From: Changwei Ge <ge.changwei@h3c.com>
To: Gang He <ghe@suse.com>,
        "alex.chen@huawei.com" <alex.chen@huawei.com>
CC: "ocfs2-devel@oss.oracle.com" <ocfs2-devel@oss.oracle.com>,
        "linux-kernel@vger.kernel.org" <linux-kernel@vger.kernel.org>
Subject: Re: [Ocfs2-devel] [PATCH v2 2/2] ocfs2: add trimfs lock to avoid
 duplicated trims in cluster
Thread-Topic: [Ocfs2-devel] [PATCH v2 2/2] ocfs2: add trimfs lock to avoid
 duplicated trims in cluster
Thread-Index: AQHThPz9M0Z8o043H0a8ATezMfes5g==
Date: Wed, 10 Jan 2018 10:04:14 +0000
Message-ID: <63ADC13FD55D6546B7DECE290D39E373F290E8B5@H3CMLB12-EX.srv.huawei-3com.com>
References: <1513228484-2084-1-git-send-email-ghe@suse.com>
 <1513228484-2084-2-git-send-email-ghe@suse.com>
 <5A4D85CB.4020208@huawei.com>
 <5A4DFC01020000F9000A1205@prv-mh.provo.novell.com>
Accept-Language: en-US, zh-CN
Content-Language: en-US
Content-Type: text/plain; charset="us-ascii"
Content-Transfer-Encoding: 8BIT
MIME-Version: 1.0
Sender: linux-kernel-owner@vger.kernel.org

On 2018/1/4 10:09, Gang He wrote:
> Hi Alex,
> 
> 
>>>>
>> Hi Gang,
>>
>> On 2017/12/14 13:14, Gang He wrote:
>>> As you know, ocfs2 has support trim the underlying disk via
>>> fstrim command.
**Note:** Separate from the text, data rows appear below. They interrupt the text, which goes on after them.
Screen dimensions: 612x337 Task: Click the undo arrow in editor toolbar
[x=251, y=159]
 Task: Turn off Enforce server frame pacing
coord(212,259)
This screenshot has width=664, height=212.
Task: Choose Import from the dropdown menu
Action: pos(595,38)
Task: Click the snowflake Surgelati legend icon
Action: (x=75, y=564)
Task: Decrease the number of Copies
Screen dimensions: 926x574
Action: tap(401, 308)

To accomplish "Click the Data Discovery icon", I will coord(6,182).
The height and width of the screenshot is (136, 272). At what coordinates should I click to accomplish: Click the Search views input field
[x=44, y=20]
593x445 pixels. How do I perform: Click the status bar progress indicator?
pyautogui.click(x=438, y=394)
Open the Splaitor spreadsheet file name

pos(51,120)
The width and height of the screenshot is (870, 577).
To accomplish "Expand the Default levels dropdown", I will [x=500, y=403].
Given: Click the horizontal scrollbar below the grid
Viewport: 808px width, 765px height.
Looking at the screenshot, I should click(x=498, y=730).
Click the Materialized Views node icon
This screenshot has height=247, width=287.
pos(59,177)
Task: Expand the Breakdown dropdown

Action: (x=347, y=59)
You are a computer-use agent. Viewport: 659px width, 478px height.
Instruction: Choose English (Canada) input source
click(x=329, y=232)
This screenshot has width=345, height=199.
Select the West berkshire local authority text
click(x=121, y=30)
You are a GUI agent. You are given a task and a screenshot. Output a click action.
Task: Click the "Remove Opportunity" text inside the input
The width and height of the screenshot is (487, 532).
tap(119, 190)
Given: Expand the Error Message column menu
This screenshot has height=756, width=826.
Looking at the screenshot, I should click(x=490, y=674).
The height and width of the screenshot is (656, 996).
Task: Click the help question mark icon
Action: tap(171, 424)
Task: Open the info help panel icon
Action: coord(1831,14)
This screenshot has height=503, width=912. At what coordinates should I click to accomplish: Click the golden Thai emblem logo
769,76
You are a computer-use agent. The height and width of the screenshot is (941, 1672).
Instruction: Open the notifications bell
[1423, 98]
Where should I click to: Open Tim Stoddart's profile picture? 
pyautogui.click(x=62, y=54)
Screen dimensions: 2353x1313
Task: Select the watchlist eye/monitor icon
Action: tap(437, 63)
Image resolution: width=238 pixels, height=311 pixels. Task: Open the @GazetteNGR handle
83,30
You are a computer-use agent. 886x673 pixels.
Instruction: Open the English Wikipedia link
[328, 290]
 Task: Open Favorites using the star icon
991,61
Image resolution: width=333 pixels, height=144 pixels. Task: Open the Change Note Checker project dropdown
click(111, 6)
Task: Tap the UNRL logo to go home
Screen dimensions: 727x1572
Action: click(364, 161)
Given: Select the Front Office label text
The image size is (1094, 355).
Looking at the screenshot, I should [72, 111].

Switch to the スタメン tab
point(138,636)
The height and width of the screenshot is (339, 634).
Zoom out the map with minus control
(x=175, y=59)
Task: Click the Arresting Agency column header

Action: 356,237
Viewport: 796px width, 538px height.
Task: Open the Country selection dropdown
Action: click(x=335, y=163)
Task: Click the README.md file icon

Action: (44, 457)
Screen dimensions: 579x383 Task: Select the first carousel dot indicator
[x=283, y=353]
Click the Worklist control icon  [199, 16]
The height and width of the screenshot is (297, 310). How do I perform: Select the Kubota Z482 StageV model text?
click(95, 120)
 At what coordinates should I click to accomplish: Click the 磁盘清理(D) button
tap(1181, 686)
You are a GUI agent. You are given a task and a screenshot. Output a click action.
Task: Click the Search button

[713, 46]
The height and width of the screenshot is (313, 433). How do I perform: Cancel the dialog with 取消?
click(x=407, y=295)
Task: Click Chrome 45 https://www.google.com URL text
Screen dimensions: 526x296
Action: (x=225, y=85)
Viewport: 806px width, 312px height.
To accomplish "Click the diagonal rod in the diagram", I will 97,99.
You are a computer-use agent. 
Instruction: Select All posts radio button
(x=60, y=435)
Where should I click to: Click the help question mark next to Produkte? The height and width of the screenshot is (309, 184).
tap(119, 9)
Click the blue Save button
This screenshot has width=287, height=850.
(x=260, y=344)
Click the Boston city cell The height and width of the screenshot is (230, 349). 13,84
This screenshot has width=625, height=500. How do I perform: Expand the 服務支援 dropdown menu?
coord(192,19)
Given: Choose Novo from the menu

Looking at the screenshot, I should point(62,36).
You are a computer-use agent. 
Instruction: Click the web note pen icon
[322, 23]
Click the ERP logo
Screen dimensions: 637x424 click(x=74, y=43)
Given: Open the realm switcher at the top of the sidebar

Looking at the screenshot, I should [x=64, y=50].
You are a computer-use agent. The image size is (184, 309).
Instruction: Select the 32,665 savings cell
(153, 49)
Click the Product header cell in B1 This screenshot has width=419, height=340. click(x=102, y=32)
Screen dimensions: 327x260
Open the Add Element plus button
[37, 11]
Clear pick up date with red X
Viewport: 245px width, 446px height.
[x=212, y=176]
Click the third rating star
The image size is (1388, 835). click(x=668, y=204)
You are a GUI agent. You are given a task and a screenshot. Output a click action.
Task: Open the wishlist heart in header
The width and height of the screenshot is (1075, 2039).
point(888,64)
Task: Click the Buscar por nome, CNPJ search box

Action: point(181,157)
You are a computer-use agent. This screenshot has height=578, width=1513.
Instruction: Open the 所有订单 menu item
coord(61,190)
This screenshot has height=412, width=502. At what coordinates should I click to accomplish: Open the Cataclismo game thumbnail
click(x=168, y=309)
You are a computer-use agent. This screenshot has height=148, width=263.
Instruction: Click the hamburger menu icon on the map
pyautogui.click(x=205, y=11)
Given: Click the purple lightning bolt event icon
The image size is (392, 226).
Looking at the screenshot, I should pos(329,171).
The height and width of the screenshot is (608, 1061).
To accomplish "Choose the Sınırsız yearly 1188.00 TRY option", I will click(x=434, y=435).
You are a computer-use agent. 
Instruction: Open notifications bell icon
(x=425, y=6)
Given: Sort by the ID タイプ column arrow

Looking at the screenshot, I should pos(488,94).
But there is a problem, ocfs2 is a shared disk
>>> cluster file system, if the user configures a scheduled fstrim
>>> job on each file system node, this will trigger multiple nodes
>>> trim a shared disk simultaneously, it is very wasteful for CPU
>>> and IO consumption, also might negatively affect the lifetime
>>> of poor-quality SSD devices.
>>> Then, we introduce a trimfs dlm lock to communicate with each
>>> other in this case, which will make only one fstrim command to
>>> do the trimming on a shared disk among the cluster, the fstrim
>>> commands from the other nodes should wait for the first fstrim
>>> to finish and returned success directly, to avoid running a the
>>> same trim on the shared disk again.
>>>
>> For the same purpose, can we take global bitmap meta lock EXMODE instead of
>> add a new trimfs dlm lock?
> I do not think using EXMODE lock to global bitmap meta can handle this case.
> this patch's purpose is to avoid duplicated trim when the nodes in cluster are configured to a schedule fstrim (usually the administrator do like that).
> But, there are lots of path to use EXMODE lock to global bitmap meta, we can not know which is used to trim fs.
> Second, we can not use global bitmap meta lock to save fstrim related data and trylock.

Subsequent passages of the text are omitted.